* _EXERCISE REQUIREMENTS_
Look through the entries that follow and return each line that has the string "Collapse".

□ □ □ □

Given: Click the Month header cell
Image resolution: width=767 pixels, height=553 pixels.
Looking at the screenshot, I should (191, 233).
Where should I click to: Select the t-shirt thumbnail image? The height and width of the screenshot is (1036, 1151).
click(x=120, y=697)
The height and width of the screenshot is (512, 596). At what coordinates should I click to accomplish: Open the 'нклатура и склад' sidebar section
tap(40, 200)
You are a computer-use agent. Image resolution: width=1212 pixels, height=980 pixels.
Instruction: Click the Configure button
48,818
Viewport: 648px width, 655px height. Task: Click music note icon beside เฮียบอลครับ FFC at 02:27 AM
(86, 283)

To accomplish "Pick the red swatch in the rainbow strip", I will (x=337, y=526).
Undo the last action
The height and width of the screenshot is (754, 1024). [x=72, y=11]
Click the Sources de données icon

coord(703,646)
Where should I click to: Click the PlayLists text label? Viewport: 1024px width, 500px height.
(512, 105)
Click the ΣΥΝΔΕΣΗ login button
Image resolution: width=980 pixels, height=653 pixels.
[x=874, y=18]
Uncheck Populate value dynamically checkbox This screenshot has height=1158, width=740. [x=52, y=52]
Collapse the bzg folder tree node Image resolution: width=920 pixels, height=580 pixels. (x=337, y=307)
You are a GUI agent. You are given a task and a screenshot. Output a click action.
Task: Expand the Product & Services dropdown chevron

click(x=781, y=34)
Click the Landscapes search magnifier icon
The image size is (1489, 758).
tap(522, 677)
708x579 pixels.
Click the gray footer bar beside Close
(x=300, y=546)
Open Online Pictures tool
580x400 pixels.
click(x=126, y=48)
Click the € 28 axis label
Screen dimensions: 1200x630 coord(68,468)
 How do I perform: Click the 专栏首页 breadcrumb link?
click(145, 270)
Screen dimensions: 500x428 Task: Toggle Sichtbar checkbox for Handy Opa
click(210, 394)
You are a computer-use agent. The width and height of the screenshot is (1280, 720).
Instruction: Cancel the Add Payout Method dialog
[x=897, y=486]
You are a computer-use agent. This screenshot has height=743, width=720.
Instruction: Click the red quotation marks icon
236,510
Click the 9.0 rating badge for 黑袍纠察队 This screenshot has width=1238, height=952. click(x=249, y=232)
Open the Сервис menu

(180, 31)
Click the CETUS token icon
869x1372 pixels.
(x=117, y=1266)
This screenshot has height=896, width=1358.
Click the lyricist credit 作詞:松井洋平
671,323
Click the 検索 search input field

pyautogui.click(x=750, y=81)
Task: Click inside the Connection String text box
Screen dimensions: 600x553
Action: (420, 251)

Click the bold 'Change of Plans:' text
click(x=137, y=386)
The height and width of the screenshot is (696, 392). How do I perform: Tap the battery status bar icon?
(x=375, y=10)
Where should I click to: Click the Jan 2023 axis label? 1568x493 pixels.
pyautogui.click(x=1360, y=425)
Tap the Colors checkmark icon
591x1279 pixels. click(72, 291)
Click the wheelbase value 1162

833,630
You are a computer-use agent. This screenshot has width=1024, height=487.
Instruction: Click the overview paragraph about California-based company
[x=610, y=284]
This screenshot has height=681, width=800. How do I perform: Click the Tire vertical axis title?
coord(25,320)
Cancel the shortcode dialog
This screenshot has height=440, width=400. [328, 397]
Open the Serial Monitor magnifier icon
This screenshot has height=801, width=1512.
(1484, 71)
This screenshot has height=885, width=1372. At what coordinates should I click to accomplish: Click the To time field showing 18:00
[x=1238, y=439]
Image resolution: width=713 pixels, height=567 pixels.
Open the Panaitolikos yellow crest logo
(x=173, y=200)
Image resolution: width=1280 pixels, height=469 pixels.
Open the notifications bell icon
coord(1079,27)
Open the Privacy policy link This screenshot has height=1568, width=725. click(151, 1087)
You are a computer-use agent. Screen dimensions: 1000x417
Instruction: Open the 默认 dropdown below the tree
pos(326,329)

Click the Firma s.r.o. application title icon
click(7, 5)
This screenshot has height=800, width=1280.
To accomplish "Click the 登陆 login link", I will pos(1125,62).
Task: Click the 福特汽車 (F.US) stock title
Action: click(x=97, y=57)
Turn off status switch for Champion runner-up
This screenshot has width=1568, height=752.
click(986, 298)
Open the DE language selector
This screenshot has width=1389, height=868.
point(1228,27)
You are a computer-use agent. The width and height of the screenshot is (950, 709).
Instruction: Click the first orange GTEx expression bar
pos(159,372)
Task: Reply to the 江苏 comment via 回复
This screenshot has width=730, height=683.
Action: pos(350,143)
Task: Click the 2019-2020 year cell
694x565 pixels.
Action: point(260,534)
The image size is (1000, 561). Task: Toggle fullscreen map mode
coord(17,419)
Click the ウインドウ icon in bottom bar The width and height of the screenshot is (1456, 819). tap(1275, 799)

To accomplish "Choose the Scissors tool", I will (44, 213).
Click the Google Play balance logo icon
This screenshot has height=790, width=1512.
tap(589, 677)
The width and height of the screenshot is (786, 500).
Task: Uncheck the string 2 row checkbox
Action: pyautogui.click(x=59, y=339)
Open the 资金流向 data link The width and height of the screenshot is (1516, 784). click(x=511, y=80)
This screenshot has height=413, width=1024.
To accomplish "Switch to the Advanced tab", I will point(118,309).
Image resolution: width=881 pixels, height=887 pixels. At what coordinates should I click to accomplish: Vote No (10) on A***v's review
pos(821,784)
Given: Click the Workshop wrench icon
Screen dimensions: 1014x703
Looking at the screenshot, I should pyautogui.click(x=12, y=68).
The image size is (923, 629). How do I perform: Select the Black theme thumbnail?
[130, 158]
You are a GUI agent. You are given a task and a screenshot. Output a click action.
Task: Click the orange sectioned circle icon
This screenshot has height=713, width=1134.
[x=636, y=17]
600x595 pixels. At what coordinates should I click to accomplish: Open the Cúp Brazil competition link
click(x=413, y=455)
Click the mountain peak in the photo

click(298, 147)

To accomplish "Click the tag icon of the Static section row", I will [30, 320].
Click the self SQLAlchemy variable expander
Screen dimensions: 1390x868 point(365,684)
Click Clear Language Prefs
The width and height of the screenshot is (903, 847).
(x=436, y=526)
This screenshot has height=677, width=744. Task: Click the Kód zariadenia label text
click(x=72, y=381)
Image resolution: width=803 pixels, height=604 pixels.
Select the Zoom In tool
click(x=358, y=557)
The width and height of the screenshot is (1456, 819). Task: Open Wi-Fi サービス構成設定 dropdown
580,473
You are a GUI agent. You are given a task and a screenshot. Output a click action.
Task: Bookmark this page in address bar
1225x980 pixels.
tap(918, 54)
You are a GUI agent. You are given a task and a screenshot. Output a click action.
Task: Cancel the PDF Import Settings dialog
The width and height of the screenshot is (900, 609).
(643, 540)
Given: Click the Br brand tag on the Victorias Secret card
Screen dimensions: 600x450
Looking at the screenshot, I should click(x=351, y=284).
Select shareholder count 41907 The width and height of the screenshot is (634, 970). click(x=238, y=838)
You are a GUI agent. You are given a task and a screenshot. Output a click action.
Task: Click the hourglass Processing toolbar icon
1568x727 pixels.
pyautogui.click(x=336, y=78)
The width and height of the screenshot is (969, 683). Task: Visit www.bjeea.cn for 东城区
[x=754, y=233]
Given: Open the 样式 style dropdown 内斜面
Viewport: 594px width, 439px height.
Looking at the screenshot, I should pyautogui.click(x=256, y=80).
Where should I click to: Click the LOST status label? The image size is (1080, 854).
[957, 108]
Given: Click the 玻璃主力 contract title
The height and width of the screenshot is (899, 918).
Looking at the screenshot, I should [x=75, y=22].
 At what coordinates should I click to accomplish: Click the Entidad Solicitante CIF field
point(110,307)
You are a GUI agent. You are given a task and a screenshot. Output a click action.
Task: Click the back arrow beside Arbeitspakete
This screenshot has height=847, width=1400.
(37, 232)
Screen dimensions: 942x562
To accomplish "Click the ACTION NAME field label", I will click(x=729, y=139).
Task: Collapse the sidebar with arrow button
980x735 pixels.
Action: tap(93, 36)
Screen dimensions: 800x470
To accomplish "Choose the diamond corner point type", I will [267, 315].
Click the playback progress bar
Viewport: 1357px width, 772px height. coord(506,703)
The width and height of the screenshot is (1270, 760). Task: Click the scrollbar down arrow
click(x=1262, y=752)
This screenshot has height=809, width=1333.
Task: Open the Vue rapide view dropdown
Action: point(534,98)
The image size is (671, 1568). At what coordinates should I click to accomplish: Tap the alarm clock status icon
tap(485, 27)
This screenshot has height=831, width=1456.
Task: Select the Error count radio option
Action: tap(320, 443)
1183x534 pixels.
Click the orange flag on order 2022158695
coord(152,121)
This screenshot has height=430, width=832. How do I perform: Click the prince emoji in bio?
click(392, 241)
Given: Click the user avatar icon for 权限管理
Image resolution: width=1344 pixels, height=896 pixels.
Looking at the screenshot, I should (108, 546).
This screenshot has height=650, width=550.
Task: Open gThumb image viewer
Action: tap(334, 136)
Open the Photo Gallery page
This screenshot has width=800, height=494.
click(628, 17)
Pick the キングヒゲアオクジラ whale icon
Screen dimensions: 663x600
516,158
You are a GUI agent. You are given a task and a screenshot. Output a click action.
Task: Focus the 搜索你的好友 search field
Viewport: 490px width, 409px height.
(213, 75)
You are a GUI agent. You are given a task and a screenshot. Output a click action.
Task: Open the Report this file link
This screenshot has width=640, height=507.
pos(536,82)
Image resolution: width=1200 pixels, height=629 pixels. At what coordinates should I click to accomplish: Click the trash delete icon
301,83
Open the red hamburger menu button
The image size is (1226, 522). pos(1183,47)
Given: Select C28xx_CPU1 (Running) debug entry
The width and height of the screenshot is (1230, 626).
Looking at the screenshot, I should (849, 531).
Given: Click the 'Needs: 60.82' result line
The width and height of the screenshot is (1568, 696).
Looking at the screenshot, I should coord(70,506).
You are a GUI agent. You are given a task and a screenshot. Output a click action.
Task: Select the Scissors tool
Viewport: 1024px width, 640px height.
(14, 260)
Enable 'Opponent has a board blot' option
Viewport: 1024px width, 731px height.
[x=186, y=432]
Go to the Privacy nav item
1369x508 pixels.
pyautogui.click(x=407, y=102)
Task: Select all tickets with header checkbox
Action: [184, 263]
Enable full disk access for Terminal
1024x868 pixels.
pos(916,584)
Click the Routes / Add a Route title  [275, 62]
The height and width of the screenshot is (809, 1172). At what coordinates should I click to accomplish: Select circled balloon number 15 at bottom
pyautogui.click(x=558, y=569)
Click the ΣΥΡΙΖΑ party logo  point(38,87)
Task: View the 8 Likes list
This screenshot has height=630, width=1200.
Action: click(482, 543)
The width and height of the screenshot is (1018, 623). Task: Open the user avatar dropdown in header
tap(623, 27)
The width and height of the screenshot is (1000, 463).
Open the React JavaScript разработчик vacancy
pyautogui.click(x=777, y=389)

□ □ □ □

* _SOLUTION BELOW_
Collapse the bzg folder tree node Image resolution: width=920 pixels, height=580 pixels. (x=337, y=307)
Task: Collapse the sidebar with arrow button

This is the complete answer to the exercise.